» What the exercise asks: From first line to last, write out the data precisely as shown.

Collected data entries:

··········

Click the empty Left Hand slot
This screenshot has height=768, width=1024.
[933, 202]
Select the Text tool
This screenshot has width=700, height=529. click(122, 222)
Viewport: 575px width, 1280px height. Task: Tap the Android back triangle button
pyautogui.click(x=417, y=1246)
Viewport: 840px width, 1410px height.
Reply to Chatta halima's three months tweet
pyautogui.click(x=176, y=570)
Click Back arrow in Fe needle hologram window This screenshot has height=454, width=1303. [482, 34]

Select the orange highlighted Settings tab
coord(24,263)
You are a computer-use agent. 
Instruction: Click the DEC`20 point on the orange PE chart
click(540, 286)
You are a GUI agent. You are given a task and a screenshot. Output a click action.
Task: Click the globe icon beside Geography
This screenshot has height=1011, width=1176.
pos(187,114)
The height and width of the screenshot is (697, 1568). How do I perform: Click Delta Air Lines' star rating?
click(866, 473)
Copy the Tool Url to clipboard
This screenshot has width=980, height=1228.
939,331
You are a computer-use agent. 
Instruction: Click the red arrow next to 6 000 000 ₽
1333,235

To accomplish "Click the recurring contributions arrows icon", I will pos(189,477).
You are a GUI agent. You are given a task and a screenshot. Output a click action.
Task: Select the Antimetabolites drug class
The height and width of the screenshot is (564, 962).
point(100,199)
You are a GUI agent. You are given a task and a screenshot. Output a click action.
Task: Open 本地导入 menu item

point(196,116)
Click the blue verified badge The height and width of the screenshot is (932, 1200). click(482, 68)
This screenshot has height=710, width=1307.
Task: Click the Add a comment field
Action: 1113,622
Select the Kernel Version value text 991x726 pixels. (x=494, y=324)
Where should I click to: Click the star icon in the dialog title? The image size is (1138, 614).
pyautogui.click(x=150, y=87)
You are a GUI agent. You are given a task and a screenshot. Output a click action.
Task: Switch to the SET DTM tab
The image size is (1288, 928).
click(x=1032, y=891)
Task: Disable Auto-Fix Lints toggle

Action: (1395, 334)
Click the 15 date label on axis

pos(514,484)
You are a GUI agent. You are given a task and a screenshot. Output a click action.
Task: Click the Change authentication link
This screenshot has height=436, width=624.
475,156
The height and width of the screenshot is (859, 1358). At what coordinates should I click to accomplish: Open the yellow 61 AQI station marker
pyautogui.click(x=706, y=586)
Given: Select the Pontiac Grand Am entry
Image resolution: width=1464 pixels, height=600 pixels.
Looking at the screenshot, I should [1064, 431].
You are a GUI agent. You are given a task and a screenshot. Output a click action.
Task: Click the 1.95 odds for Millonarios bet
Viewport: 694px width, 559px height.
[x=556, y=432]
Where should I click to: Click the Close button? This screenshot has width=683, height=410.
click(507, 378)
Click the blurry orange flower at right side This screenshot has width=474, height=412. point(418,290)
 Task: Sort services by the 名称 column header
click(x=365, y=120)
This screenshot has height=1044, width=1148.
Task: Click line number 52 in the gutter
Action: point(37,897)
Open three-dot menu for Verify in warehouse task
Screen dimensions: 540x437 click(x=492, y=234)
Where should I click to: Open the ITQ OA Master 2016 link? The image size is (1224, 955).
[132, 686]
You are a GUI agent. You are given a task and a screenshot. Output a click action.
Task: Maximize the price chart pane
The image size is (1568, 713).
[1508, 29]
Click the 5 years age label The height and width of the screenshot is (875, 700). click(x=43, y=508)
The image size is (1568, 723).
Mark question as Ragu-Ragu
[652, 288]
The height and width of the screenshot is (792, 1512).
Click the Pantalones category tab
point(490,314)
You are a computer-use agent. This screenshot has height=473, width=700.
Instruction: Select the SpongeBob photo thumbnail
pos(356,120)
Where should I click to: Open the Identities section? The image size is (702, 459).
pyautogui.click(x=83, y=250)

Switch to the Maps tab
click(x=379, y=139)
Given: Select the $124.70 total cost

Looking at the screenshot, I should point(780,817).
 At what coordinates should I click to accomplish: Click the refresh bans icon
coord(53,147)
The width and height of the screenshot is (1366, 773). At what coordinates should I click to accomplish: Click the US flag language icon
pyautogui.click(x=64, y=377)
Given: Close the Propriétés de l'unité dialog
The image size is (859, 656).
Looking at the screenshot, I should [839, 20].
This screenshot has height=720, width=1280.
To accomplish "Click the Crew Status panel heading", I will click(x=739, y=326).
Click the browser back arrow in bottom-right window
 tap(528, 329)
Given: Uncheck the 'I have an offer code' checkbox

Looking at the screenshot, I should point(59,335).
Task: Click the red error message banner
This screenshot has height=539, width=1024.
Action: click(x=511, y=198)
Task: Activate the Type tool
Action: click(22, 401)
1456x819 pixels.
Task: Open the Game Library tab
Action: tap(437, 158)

··········

» Output for this task:
Click the empty Left Hand slot
This screenshot has height=768, width=1024.
[933, 202]
Select the Text tool
This screenshot has width=700, height=529. click(122, 222)
Viewport: 575px width, 1280px height. Task: Tap the Android back triangle button
pyautogui.click(x=417, y=1246)
Viewport: 840px width, 1410px height.
Reply to Chatta halima's three months tweet
pyautogui.click(x=176, y=570)
Click Back arrow in Fe needle hologram window This screenshot has height=454, width=1303. [482, 34]

Select the orange highlighted Settings tab
coord(24,263)
You are a computer-use agent. 
Instruction: Click the DEC`20 point on the orange PE chart
click(540, 286)
You are a GUI agent. You are given a task and a screenshot. Output a click action.
Task: Click the globe icon beside Geography
This screenshot has height=1011, width=1176.
pos(187,114)
The height and width of the screenshot is (697, 1568). How do I perform: Click Delta Air Lines' star rating?
click(866, 473)
Copy the Tool Url to clipboard
This screenshot has width=980, height=1228.
939,331
You are a computer-use agent. 
Instruction: Click the red arrow next to 6 000 000 ₽
1333,235

To accomplish "Click the recurring contributions arrows icon", I will pos(189,477).
You are a GUI agent. You are given a task and a screenshot. Output a click action.
Task: Select the Antimetabolites drug class
The height and width of the screenshot is (564, 962).
point(100,199)
You are a GUI agent. You are given a task and a screenshot. Output a click action.
Task: Open 本地导入 menu item

point(196,116)
Click the blue verified badge The height and width of the screenshot is (932, 1200). click(482, 68)
This screenshot has height=710, width=1307.
Task: Click the Add a comment field
Action: 1113,622
Select the Kernel Version value text 991x726 pixels. (x=494, y=324)
Where should I click to: Click the star icon in the dialog title? The image size is (1138, 614).
pyautogui.click(x=150, y=87)
You are a GUI agent. You are given a task and a screenshot. Output a click action.
Task: Switch to the SET DTM tab
The image size is (1288, 928).
click(x=1032, y=891)
Task: Disable Auto-Fix Lints toggle

Action: (1395, 334)
Click the 15 date label on axis

pos(514,484)
You are a GUI agent. You are given a task and a screenshot. Output a click action.
Task: Click the Change authentication link
This screenshot has height=436, width=624.
475,156
The height and width of the screenshot is (859, 1358). At what coordinates should I click to accomplish: Open the yellow 61 AQI station marker
pyautogui.click(x=706, y=586)
Given: Select the Pontiac Grand Am entry
Image resolution: width=1464 pixels, height=600 pixels.
Looking at the screenshot, I should [1064, 431].
You are a GUI agent. You are given a task and a screenshot. Output a click action.
Task: Click the 1.95 odds for Millonarios bet
Viewport: 694px width, 559px height.
[x=556, y=432]
Where should I click to: Click the Close button? This screenshot has width=683, height=410.
click(507, 378)
Click the blurry orange flower at right side This screenshot has width=474, height=412. point(418,290)
 Task: Sort services by the 名称 column header
click(x=365, y=120)
This screenshot has height=1044, width=1148.
Task: Click line number 52 in the gutter
Action: point(37,897)
Open three-dot menu for Verify in warehouse task
Screen dimensions: 540x437 click(x=492, y=234)
Where should I click to: Open the ITQ OA Master 2016 link? The image size is (1224, 955).
[132, 686]
You are a GUI agent. You are given a task and a screenshot. Output a click action.
Task: Maximize the price chart pane
The image size is (1568, 713).
[1508, 29]
Click the 5 years age label The height and width of the screenshot is (875, 700). click(x=43, y=508)
The image size is (1568, 723).
Mark question as Ragu-Ragu
[652, 288]
The height and width of the screenshot is (792, 1512).
Click the Pantalones category tab
point(490,314)
You are a computer-use agent. This screenshot has height=473, width=700.
Instruction: Select the SpongeBob photo thumbnail
pos(356,120)
Where should I click to: Open the Identities section? The image size is (702, 459).
pyautogui.click(x=83, y=250)

Switch to the Maps tab
click(x=379, y=139)
Given: Select the $124.70 total cost

Looking at the screenshot, I should point(780,817).
 At what coordinates should I click to accomplish: Click the refresh bans icon
coord(53,147)
The width and height of the screenshot is (1366, 773). At what coordinates should I click to accomplish: Click the US flag language icon
pyautogui.click(x=64, y=377)
Given: Close the Propriétés de l'unité dialog
The image size is (859, 656).
Looking at the screenshot, I should [839, 20].
This screenshot has height=720, width=1280.
To accomplish "Click the Crew Status panel heading", I will click(x=739, y=326).
Click the browser back arrow in bottom-right window
 tap(528, 329)
Given: Uncheck the 'I have an offer code' checkbox

Looking at the screenshot, I should point(59,335).
Task: Click the red error message banner
This screenshot has height=539, width=1024.
Action: click(x=511, y=198)
Task: Activate the Type tool
Action: click(22, 401)
1456x819 pixels.
Task: Open the Game Library tab
Action: tap(437, 158)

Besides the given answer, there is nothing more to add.